> _Written problem_
Quote the book review below word for word, in full.

> _Extract_
■ ■ ■ ■ ■

I loved every moment of this book. Had it not been for quarantine and the restlessness that has come with it, I’d have read this in one sitting as I had the first.

A Good Girl’s Guide to Murder by Holly Jackson

Published: 2nd May 2019
Publisher: Electric Monkey
Pages: 432
About: The case is closed. Five years ago, schoolgirl Andie Bell was murdered by Sal Singh. The police know he did it. Everyone in town knows he did it.
But having grown up in the same small town that was consumed by the murder, Pippa Fitz-Amobi isn’t so sure. When she chooses the case as the topic for her final year project, she starts to uncover secrets that someone in town desperately wants to stay hidden. And if the real killer is still out there, how far will they go to keep Pip from the truth?
A debut YA crime thriller as addictive as Serial and as page-turning as One of Us Is Lying.

First Thoughts

I’ve been waiting for this book since YALC last year. I love crime thrillers and have done since I was introduced to Faye Kellerman’s ongoing series back in 2003. It was a genre that had remained rather quiet within the YA section for a long time. While I love the detective thrillers, especially those from Chris Carter and Chelsea Cain, there’s always something a little more passionate when it’s a teen sleuth whose not paid to solve the crime.
As soon as I’d heard the plot of Holly’s debut novel, I knew it was going to feel like a painful wait until the publication. I’ve never heard of such a brilliant ARC campaign either; those who were lucky enough to get their hands on one were missing one key thing; the ending.

■ ■ ■ ■ ■

> _Data extract_
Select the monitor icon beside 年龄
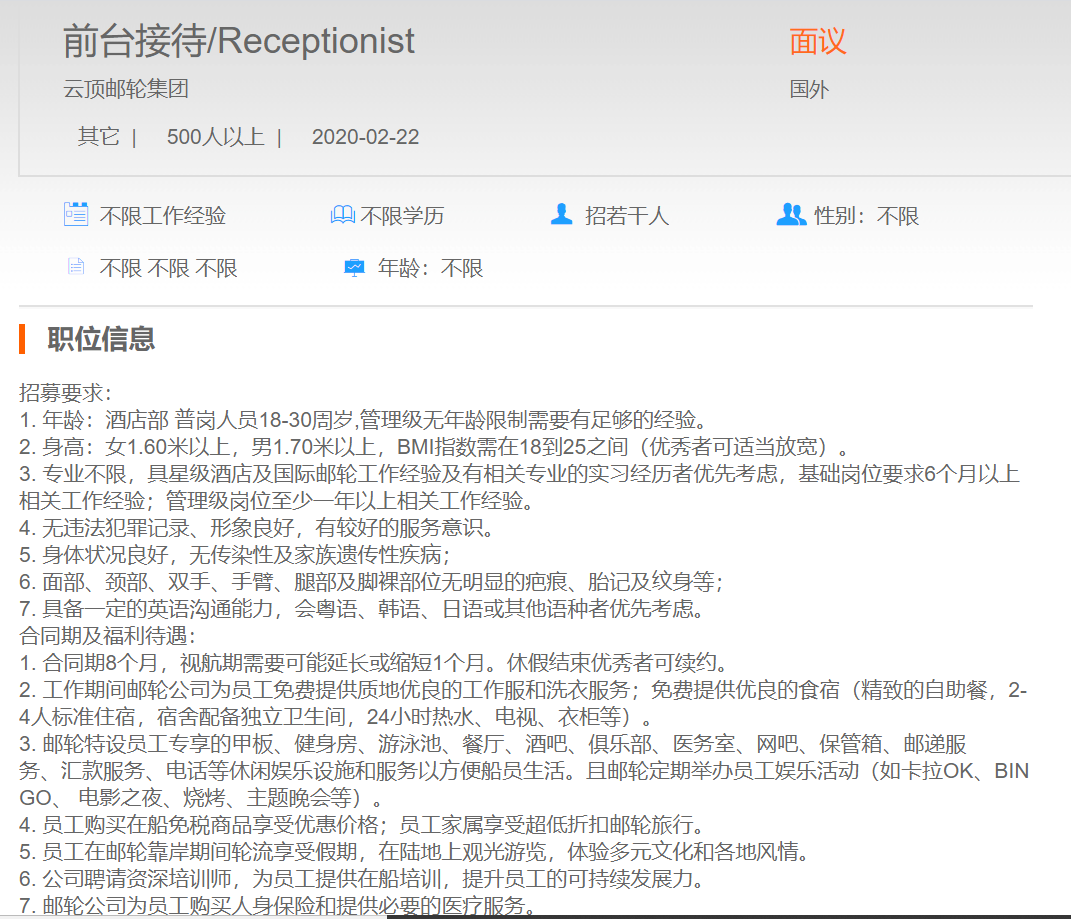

■ ■ ■ ■ ■

> _The reply_
I loved every moment of this book. Had it not been for quarantine and the restlessness that has come with it, I’d have read this in one sitting as I had the first.

A Good Girl’s Guide to Murder by Holly Jackson

Published: 2nd May 2019
Publisher: Electric Monkey
Pages: 432
About: The case is closed. Five years ago, schoolgirl Andie Bell was murdered by Sal Singh. The police know he did it. Everyone in town knows he did it.
But having grown up in the same small town that was consumed by the murder, Pippa Fitz-Amobi isn’t so sure. When she chooses the case as the topic for her final year project, she starts to uncover secrets that someone in town desperately wants to stay hidden. And if the real killer is still out there, how far will they go to keep Pip from the truth?
A debut YA crime thriller as addictive as Serial and as page-turning as One of Us Is Lying.

First Thoughts

I’ve been waiting for this book since YALC last year. I love crime thrillers and have done since I was introduced to Faye Kellerman’s ongoing series back in 2003. It was a genre that had remained rather quiet within the YA section for a long time. While I love the detective thrillers, especially those from Chris Carter and Chelsea Cain, there’s always something a little more passionate when it’s a teen sleuth whose not paid to solve the crime.
As soon as I’d heard the plot of Holly’s debut novel, I knew it was going to feel like a painful wait until the publication. I’ve never heard of such a brilliant ARC campaign either; those who were lucky enough to get their hands on one were missing one key thing; the ending.